▶ _本文_:
════════════════════
中長期的なビジョンで営業戦略を考えると「一社偏重の取引は避ける」「常に新規開拓により顧客を増やす」「分母を拡大してリスク分散を図る」といったことも考えておく必要がある。営業利益や経常利益を安定させるためには、顧客数を増やして売上を増加させるか、経費を削減して利益率を上げるしか方法がない。

また利益率の低い取引先とばかり商売をしていると事業を維持できなくなるため、既存の顧客の見直しを行い、常に入れ替えていくことも求められる。つまり新規開拓を行うことは、売上や利益の増加をもたらすだけでなくリスク分散を図ることにもつながるのだ。現状の経営状態に問題はなくても「現状維持で良い」と考えていては先行きが尻すぼみとなって、廃業へとつながってしまう危険性がある。

新規開拓は企業の特性や強みを生かす

助成金や補助金を利用して新規開拓や業態転換をするケースもある。しかしまったくの異分野で新規開拓を行うには、業界のトレンド・業界情報、市場規模に関する情報、競業他社の情報を収集し、自社商品・サービスの優位性を分析してから計画を実行しなければならない。これは商品開発から事業開始までに時間がかかるうえにリスクを伴うことになる。
════════════════════
未加工の資料:
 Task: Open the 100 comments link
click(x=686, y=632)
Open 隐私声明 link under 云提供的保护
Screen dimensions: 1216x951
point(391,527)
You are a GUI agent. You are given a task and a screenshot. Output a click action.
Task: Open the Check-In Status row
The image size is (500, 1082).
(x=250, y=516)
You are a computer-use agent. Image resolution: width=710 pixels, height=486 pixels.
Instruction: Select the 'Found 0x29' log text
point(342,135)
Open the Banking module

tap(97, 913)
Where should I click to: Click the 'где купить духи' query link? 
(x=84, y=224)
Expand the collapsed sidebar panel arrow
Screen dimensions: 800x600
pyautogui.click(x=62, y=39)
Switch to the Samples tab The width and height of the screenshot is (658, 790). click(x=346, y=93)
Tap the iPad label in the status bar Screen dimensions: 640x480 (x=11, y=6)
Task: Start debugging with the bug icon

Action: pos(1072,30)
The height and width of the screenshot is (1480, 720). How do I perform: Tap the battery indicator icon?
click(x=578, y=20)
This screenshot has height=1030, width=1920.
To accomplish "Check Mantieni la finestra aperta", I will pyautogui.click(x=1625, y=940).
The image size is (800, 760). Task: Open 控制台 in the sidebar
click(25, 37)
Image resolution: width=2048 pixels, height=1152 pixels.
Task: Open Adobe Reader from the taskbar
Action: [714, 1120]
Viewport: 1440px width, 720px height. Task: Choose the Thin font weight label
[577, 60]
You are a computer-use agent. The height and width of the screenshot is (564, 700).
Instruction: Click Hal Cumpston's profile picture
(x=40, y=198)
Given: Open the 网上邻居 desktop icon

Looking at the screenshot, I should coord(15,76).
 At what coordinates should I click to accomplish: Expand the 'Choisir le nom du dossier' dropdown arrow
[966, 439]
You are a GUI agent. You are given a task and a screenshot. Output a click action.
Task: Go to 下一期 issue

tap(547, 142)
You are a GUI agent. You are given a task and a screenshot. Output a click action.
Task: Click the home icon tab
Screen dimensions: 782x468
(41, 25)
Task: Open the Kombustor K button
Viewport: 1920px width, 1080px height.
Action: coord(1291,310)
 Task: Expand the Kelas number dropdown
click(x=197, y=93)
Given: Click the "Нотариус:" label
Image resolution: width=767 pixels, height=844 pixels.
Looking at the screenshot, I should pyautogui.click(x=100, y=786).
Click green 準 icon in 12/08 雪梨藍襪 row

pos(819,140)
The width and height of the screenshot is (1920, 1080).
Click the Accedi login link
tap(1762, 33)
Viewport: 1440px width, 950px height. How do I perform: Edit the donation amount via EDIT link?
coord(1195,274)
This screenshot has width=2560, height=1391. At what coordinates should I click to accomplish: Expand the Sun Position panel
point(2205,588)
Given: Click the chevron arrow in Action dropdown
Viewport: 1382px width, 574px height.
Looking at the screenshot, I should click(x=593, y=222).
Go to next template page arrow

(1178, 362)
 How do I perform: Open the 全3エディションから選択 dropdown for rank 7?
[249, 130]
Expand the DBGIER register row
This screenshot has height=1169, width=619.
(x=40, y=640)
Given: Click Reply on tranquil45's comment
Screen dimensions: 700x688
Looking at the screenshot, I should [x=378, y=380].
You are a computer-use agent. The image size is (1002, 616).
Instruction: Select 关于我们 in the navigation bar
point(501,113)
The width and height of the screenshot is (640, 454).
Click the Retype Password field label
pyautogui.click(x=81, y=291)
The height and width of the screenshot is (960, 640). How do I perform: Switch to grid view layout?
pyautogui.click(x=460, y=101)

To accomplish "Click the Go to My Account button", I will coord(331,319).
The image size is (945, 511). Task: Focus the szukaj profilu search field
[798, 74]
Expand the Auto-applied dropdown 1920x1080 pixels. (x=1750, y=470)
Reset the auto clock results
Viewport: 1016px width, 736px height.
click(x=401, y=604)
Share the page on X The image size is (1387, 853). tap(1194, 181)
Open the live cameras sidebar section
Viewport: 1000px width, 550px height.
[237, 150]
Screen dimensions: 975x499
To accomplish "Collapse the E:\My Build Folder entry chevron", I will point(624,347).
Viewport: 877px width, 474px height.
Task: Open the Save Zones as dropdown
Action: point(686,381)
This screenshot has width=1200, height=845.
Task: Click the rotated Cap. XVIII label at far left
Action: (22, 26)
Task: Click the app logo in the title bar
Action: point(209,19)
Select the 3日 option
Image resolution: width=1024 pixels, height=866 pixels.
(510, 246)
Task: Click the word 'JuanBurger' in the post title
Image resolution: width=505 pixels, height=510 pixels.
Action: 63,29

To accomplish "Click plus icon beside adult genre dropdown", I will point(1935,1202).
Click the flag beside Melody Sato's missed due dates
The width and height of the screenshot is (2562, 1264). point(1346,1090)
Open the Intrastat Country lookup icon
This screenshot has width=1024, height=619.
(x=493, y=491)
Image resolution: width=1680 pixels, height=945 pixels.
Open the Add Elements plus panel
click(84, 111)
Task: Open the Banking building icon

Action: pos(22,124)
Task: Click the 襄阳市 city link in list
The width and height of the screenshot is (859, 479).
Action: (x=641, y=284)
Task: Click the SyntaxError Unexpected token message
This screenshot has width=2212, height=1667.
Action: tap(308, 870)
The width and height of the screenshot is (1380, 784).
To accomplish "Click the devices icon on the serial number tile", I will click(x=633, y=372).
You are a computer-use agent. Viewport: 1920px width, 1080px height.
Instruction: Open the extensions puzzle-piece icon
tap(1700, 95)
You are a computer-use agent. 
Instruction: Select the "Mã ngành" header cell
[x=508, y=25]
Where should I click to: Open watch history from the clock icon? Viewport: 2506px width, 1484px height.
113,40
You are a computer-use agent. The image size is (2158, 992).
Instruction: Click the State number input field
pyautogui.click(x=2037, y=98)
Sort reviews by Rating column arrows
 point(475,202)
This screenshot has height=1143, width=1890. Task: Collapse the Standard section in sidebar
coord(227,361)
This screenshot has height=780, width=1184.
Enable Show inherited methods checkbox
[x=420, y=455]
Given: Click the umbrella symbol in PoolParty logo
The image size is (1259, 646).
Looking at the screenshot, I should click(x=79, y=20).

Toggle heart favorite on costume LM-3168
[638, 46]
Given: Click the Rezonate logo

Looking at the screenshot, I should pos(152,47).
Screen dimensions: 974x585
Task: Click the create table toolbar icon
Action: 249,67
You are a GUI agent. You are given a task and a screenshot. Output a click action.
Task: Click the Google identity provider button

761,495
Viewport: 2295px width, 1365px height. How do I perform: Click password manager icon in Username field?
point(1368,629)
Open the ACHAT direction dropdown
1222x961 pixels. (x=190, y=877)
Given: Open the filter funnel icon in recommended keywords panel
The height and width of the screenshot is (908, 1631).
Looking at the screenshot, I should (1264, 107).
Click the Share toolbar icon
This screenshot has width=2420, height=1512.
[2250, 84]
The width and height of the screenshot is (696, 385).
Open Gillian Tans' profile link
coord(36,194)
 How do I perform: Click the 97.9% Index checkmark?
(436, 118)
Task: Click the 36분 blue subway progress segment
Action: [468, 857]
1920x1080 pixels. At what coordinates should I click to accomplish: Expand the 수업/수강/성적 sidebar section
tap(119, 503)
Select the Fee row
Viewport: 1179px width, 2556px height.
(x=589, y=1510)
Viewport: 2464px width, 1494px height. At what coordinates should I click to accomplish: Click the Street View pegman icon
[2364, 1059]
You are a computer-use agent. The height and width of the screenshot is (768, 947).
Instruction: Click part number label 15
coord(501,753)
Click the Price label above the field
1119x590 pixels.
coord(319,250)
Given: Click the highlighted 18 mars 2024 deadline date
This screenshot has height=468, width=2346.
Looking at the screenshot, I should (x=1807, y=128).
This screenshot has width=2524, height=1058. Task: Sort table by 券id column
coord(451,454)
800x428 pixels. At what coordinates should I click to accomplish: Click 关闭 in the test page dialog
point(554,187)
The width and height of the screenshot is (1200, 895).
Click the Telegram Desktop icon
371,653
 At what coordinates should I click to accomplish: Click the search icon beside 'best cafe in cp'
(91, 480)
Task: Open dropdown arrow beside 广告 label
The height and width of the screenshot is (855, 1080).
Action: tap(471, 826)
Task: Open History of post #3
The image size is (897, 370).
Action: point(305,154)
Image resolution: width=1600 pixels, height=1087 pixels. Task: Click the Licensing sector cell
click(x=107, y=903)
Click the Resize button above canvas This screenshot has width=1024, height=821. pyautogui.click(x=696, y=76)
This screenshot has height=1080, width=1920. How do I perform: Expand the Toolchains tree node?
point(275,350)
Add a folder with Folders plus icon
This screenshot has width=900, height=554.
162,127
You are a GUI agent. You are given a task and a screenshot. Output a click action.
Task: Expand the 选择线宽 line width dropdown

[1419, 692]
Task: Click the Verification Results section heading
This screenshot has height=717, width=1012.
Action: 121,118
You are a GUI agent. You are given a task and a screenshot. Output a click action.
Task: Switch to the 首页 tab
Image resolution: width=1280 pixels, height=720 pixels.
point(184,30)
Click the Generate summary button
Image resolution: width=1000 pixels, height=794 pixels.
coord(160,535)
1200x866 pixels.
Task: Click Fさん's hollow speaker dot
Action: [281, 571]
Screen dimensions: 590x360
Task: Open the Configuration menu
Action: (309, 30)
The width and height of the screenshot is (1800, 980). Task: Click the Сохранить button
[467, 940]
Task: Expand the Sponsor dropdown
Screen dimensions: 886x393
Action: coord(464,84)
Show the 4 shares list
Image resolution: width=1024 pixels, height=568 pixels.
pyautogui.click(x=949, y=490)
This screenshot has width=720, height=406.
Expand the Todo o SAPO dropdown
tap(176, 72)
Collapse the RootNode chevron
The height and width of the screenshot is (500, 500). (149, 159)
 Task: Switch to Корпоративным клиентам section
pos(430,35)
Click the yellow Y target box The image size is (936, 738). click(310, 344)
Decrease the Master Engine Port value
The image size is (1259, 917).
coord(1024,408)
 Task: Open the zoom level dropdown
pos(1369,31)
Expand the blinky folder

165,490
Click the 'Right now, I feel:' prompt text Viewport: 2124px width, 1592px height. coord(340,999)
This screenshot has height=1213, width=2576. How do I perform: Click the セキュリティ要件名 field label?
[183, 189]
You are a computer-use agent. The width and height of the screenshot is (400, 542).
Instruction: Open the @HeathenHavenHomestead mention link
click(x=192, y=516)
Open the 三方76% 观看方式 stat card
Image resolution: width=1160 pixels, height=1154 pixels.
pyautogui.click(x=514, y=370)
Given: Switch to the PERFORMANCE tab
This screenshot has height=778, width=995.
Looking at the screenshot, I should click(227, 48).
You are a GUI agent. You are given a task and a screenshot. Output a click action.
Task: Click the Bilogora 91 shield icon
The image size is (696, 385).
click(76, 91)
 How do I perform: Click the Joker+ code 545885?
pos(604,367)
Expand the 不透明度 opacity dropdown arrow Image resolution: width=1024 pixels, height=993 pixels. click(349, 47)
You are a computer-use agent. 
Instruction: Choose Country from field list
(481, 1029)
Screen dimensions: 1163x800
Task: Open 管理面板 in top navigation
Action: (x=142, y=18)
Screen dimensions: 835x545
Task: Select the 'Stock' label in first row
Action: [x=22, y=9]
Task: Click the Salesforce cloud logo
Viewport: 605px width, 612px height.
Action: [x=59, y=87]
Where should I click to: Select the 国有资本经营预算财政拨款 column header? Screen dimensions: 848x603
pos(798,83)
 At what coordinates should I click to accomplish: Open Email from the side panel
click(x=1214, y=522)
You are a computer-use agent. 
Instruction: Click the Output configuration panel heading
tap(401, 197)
════════════════════
▶ _設定課題_: 営業戦略の文章のうち「新規開拓は企業の特性や強みを生かす」から「えにリスクを伴うことになる。」までを、「助成金」を「給付金」に置き換えて書き出してください。 資料は営業戦略の文章とは関係がない。

▶ _最終結果_:
新規開拓は企業の特性や強みを生かす

給付金や補助金を利用して新規開拓や業態転換をするケースもある。しかしまったくの異分野で新規開拓を行うには、業界のトレンド・業界情報、市場規模に関する情報、競業他社の情報を収集し、自社商品・サービスの優位性を分析してから計画を実行しなければならない。これは商品開発から事業開始までに時間がかかるうえにリスクを伴うことになる。